Disaster Management

Asia and the Pacific are the most disaster-prone regions in the world. We support national and regional civil-military-police capacity building - strengthening partnerships for more effective disaster response, recovery and impact mitigation.

Building Capacity

Over the last 10 years, 2 billion people have been affected by natural disasters worldwide, with an estimated cost of $1,658 billion US Dollars. Asia and the Pacific are the most disaster-prone regions in the world. In 2017 there were 162 catastrophic disasters in Asia and the Pacific, which accounted for 43% of all disasters worldwide that required international assistance. These 162 disasters accounted for 58.1% of all disaster related deaths, 69.6% of all people affected, and 10.4% of all economic losses equating to $34 billion US dollars.
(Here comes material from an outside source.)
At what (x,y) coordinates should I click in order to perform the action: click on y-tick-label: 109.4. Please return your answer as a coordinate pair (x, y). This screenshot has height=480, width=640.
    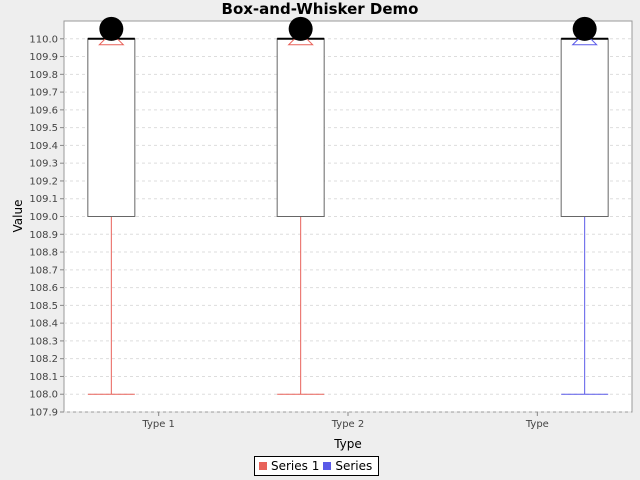
    Looking at the image, I should click on (44, 146).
Geologically, Asia and the Pacific are characterised by active tectonic plate movements in the Pacific and Indian Oceans, which have been the source of major earthquakes and tsunamis. The Indian and Pacific Oceans also regularly generate tropical cyclones and typhoons. The region is also especially prone to earthquakes, landslides, flash floods, and avalanches. Geographically it is a region of physical diversity with islands, mountains, extensive coastlines, forests, deltaic plains and deserts and archipelagic island chains. Managing disasters in this complex geography, coupled with the cultural and historical differences of the region, has seen integrated civil-military assistance develop as a cornerstone of effective response.
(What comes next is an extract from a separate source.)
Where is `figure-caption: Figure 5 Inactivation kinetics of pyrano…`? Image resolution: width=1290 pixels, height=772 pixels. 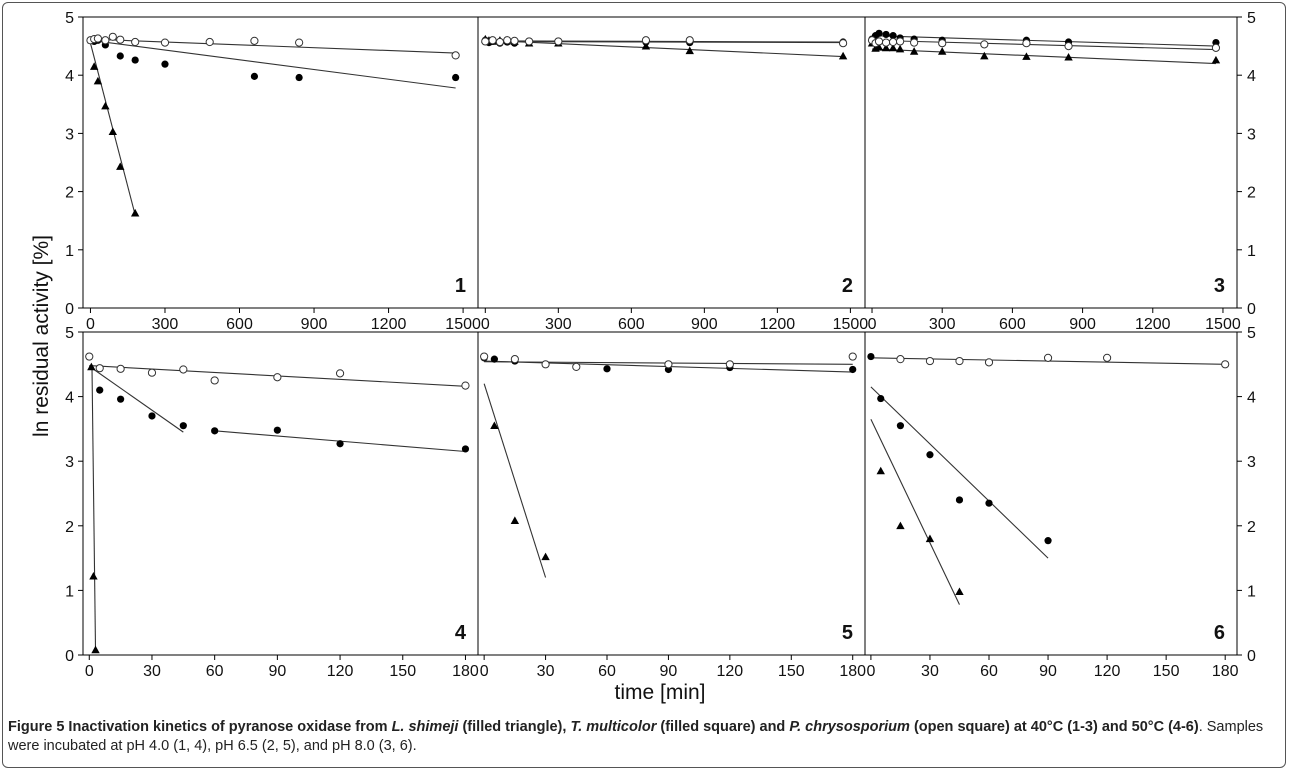
figure-caption: Figure 5 Inactivation kinetics of pyrano… is located at coordinates (643, 737).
The way in which we manage disasters in Asia and the Pacific is unique and the region has become a world leader in civil-military-police cooperation for disasters, across the whole disaster management cycle (Prevention/mitigation, preparedness, response and recovery). For example, the disaster management arrangements for the Association for South East Asian Nations (ASEAN) are central to regional disaster responses in support of their member states. Following the Indian Ocean Tsunami in 2004, ASEAN invested substantial resources in strengthening disaster management arrangements across the region and on 24 December 2009 the ASEAN Agreement on Disaster Management and Emergency Response (AADMER) entered into force. The AADMER was the first binding legal framework for regional Disaster Management in the world.
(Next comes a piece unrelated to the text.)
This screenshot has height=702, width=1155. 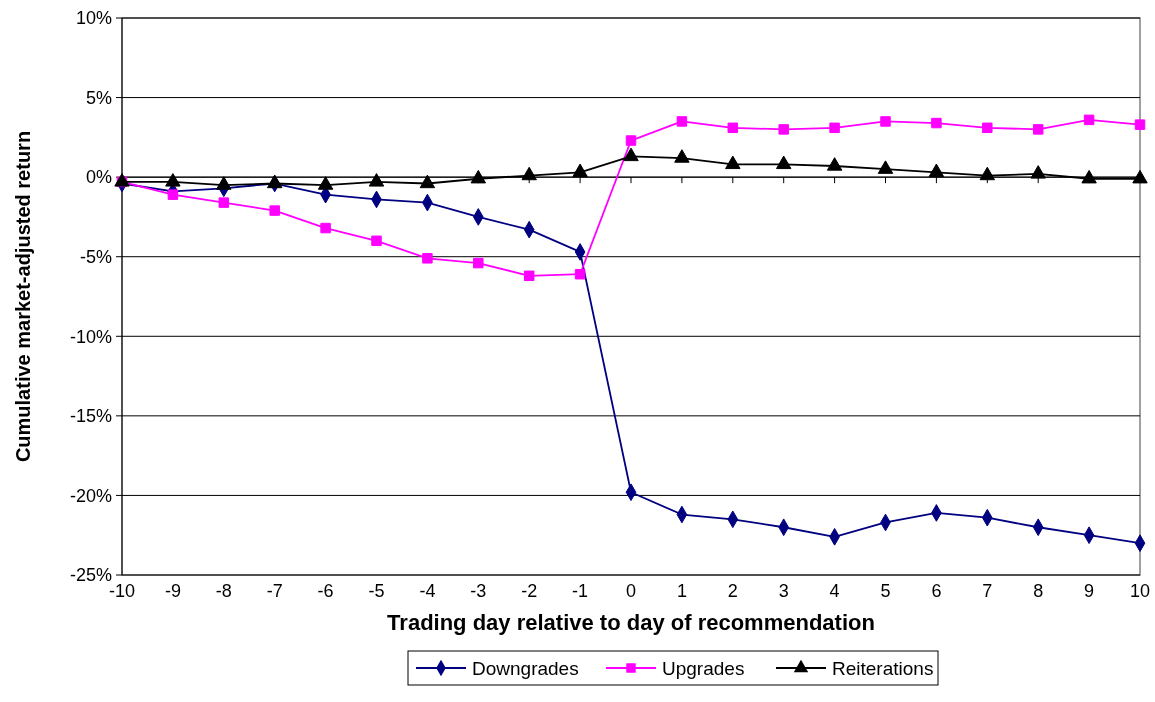 What do you see at coordinates (988, 591) in the screenshot?
I see `x-tick-label: 7` at bounding box center [988, 591].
Civil-military-police cooperation is most effective when the mechanisms for cooperation and coordination and necessary institutional arrangements are in place ahead of a disaster. Preparedness can play an important role in strengthening those relationships and institutional arrangements. The Regional Consultative Group (RCG) on Humanitarian Civil-Military Coordination for Asia and the Pacific is a multi-stakeholder, regional forum established in 2014 that brings together humanitarian, civilian and military actors involved in preparing for and responding to disasters in the region. The overall objective of the forum is to strengthen the linkages between preparedness and response, within a framework where these are treated as two phases of one cohesive approach rather than as discrete processes. The RCG serves to facilitate the exchange of information, innovative ideas and good practices related to humanitarian civil-military coordination and strengthens linkages with other relevant platforms including Regional Organisations and the Global Consultative Group on Humanitarian Civil-Military Coordination. The Australian Civil-Military Centre is a founding member of the RCG, providing expert advice on civil-military cooperation. We actively support the development of tools designed to increase the predictability of disaster response coordination mechanisms, including through the publication Humanitarian Civil-Military Coordination in Emergencies: Towards a Predictable Model and as a member of the Multinational Force Standard Operating Procedures (MNF SOP) regional development team. ACMC works closely with Australian, regional and global stakeholders to produce disaster management knowledge resources, capacity building through civil-military-police exercises and workshops, and continuous improvement through the evaluation, capture and dissemination of lessons learned from disaster responses.